There’s a good deal of blaming the victim in Mortensen’s treatise, and his call for shutting the homeless away from society smacks of old debtors prisons. It’s doubtful many of the homeless would want — or could — to be isolated at a rural camp. And the cost likely would be more or at least on par with pallet communities
We have a crisis on our hands and a stop-gap solution that looks promising. Real solutions to homelessness — creation of more housing, improved job opportunity and drug and mental health counseling — are big, long-range challenges that don’t address immediate needs.
By contrast, HOPE Village is operating. We should give it every chance to succeed. Money the county gets for document recording fees can’t be used for any purpose other than homeless or housing programs. The cash is available, and if the commissioners don’t want to spend it on HOPE Village, the city should petition the state Department of Commerce to force the issue.
This is not just a Longview problem. It’s a countywide problem. It’s time to get the response off high center.
It is time for party politics to be kicked to the curb. The world is changing at an accelerated rate and politics of yesterday needs to change with it. Homelessness is a reality, no matter the cause, and our elected officials are responsible to deal with issues that impact our community. Homelessness is at an all time high and needs to be successfully addressed on a larger scale. I don't see Dahl or Mortensen looking out for the best interests of our community and that includes the homeless.

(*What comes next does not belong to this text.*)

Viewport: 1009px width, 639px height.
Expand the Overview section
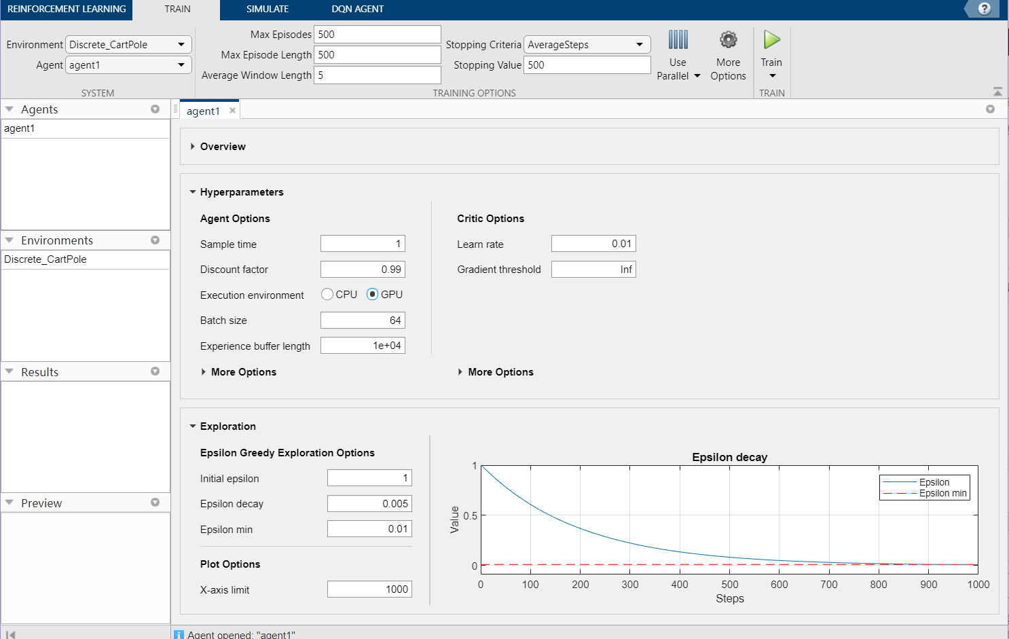(x=193, y=147)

You are absolutely correct. Dahl and Mortensen do not care about the homeless, nor the opinion of the people they are supposed to serve. Nor have they come up with any rational alternatives for utilizing the funds targeted for this need. Their unwillingness to even place it on the agenda and allow the public to have their voices heard shows that neither of them understands their responsibility as Commissioners and are unfit for their positions.